▸ **REQUIRED TASKS**:
A - Duplicate the passage on the Zimbabwe settlement between "It might actually" and "unable to deliver.", inclusive.
B - Pick up the passage on the Zimbabwe settlement at the point where it ends and continue it.

▸ **PROVIDED TEXT**:
◇ ◇ ◇

So if you take away the
social services sector - which is education, health and co, these
might depend on donor aid, these might get some injection of donor
aid. So these will just be looking at whether the people that are
there are competent. But the economic ministries - because
Zimbabwe needs to again create employment, again to be able to raise
domestic revenue - it seems to me very little attention is
being paid to this because for the average Zimbabwean on the streets
yes they don't want the police to beat them, they don't
want people to abduct them and be killed but there is a genuine
concern about employment, about livelihood and I am not hearing
that debate and that's why I am worried that this deal, this
settlement might turnout to be the biggest hoax Zimbabwean politics
has ever endured.
It might actually
turnout to be a darker moment in our history than anything else
we have ever experienced because citizens have invested hope in
a lasting peace which they will not get because of the feuding,
the suspicions. Citizens have invested hope in an economic turnaround
which might not happen because everybody will be lining their pockets,
government is so shoddily structured that it is unable to deliver.

◇ ◇ ◇

[Entries from a dataset]
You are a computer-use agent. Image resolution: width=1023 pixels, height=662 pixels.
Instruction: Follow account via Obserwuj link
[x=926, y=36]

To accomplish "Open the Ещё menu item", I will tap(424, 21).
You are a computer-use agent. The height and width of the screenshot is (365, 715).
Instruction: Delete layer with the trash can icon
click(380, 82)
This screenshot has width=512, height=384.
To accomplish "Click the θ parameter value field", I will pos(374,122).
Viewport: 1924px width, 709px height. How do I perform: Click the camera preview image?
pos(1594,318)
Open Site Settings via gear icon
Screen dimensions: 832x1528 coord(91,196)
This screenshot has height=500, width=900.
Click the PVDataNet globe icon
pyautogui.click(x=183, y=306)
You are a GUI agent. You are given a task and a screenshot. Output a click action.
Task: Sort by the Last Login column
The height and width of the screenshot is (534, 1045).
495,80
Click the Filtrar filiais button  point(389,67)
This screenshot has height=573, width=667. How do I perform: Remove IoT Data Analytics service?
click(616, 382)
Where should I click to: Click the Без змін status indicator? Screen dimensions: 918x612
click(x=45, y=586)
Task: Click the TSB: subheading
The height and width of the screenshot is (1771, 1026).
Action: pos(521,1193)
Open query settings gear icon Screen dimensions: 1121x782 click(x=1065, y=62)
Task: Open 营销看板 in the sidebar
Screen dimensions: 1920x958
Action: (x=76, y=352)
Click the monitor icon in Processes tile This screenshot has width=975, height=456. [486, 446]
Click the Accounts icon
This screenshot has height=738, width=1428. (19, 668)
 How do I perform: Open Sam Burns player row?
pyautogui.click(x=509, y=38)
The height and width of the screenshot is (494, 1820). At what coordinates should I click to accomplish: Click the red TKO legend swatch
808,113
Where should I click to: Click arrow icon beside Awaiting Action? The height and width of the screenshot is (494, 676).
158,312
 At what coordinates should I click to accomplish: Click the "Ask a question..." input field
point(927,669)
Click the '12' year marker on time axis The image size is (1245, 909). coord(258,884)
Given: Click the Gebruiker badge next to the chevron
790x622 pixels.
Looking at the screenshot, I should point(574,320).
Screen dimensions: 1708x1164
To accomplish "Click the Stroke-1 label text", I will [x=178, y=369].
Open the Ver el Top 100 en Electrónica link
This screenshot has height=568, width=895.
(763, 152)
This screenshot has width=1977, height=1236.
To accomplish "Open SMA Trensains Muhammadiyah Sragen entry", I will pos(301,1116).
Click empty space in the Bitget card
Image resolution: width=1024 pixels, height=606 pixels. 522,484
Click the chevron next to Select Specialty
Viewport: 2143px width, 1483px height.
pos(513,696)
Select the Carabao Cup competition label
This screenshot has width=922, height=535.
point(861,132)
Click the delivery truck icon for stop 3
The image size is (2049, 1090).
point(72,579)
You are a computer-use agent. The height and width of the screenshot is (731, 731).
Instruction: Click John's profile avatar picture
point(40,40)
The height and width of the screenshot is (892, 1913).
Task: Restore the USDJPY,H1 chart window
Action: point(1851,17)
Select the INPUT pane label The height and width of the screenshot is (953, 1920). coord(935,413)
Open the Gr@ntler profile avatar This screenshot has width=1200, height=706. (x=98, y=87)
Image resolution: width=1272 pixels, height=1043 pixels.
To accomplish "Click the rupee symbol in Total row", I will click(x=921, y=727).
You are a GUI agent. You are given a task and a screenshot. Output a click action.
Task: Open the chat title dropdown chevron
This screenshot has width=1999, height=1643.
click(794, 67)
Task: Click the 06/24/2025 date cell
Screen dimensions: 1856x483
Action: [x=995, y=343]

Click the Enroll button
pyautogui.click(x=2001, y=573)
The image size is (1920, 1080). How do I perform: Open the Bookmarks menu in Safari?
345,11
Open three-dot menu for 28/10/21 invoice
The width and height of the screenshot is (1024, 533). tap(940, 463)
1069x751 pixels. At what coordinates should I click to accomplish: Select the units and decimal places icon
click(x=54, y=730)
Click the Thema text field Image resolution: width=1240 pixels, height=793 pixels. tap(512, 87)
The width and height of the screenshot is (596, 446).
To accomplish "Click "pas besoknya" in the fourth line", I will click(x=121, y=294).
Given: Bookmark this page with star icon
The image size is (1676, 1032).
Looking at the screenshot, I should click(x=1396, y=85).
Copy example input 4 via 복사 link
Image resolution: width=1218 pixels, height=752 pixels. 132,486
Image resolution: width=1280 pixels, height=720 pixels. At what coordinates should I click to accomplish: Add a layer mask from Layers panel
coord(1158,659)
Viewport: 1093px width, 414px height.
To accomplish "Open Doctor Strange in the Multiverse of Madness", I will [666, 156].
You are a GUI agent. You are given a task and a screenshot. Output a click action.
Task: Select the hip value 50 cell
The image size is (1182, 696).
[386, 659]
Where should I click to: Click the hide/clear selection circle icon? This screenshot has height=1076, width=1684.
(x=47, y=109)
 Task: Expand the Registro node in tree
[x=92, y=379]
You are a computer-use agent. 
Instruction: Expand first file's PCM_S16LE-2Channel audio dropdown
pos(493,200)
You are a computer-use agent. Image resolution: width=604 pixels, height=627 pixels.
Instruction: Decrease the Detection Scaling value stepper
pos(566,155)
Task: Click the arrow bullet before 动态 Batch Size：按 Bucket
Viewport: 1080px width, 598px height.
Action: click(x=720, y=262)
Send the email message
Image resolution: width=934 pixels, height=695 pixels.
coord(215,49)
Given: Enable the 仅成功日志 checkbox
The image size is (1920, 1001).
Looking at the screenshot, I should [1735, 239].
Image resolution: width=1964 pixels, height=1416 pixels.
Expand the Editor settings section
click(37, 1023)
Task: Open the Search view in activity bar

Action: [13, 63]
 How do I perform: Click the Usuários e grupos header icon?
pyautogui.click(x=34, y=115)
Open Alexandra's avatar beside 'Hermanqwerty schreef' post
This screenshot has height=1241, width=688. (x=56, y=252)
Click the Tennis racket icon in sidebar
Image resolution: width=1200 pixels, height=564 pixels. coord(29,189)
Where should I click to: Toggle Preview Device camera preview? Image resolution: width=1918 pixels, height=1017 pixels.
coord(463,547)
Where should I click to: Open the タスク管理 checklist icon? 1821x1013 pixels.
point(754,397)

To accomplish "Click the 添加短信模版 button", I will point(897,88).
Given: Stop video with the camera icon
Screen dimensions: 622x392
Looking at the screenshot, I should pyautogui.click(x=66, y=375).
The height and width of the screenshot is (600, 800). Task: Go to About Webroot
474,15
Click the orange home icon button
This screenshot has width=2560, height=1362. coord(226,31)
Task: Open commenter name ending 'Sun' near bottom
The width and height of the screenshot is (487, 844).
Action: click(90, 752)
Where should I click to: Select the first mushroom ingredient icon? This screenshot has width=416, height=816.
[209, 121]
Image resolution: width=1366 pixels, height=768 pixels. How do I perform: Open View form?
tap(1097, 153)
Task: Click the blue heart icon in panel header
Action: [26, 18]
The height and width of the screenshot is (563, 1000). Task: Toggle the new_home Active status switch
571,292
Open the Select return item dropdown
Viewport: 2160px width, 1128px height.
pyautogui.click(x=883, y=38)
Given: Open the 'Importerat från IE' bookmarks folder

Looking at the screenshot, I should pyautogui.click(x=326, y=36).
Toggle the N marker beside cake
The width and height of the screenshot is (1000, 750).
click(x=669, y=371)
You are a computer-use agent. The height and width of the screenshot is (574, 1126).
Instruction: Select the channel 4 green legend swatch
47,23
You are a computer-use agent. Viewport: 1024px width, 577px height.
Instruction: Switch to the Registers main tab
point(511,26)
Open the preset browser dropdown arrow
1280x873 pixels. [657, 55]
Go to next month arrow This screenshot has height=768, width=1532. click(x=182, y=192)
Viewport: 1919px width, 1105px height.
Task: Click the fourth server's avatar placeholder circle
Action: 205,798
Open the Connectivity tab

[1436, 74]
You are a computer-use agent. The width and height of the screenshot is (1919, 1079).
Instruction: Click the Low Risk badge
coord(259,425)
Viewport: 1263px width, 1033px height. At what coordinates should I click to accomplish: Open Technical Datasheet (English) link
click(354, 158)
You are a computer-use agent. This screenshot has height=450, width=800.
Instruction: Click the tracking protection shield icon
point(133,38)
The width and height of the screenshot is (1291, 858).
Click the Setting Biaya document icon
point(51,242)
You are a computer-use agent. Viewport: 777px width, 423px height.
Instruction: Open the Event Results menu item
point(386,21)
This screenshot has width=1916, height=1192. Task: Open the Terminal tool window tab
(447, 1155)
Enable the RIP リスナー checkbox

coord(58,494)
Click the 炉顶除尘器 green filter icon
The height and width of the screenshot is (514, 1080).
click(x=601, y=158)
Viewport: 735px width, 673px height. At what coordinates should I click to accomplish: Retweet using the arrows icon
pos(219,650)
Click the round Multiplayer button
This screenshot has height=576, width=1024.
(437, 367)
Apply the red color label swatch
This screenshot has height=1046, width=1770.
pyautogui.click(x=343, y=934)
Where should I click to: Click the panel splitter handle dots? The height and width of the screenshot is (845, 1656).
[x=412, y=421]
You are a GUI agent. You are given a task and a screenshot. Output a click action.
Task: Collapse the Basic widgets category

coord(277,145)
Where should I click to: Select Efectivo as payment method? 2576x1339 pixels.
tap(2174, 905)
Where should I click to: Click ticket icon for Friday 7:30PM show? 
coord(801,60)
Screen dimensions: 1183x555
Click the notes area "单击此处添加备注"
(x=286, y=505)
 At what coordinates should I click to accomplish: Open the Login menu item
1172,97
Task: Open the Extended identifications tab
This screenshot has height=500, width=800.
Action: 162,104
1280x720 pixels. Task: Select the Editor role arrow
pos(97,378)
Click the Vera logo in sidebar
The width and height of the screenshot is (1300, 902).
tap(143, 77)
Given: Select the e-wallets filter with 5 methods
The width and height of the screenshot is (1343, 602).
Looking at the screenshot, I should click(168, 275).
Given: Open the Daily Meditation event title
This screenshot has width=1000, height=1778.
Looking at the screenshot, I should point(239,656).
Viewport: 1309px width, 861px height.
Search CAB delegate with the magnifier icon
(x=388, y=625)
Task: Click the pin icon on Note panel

◇ ◇ ◇

▸ **TASK-BY-TASK OUTPUTS**:
A -
It might actually
turnout to be a darker moment in our history than anything else
we have ever experienced because citizens have invested hope in
a lasting peace which they will not get because of the feuding,
the suspicions. Citizens have invested hope in an economic turnaround
which might not happen because everybody will be lining their pockets,
government is so shoddily structured that it is unable to deliver.

B -
Citizens have invested hope in recreating value for themselves and
this might not happen because the economy is not opening up. The
policy space is not opening up.
Gonda:
Just to add to what you are saying - do you see an interparty government
being able to avoid the pitfalls of the ZANU PF regime where authority
aggregated around the ministers themselves and not around the policies
of the ministries?
Kagoro:
Yes, the biggest case is the Kenyan example. The dynamism of the
individual, the powers of the individual - individualism becomes
a critical sector because of the precarious foundations of the government.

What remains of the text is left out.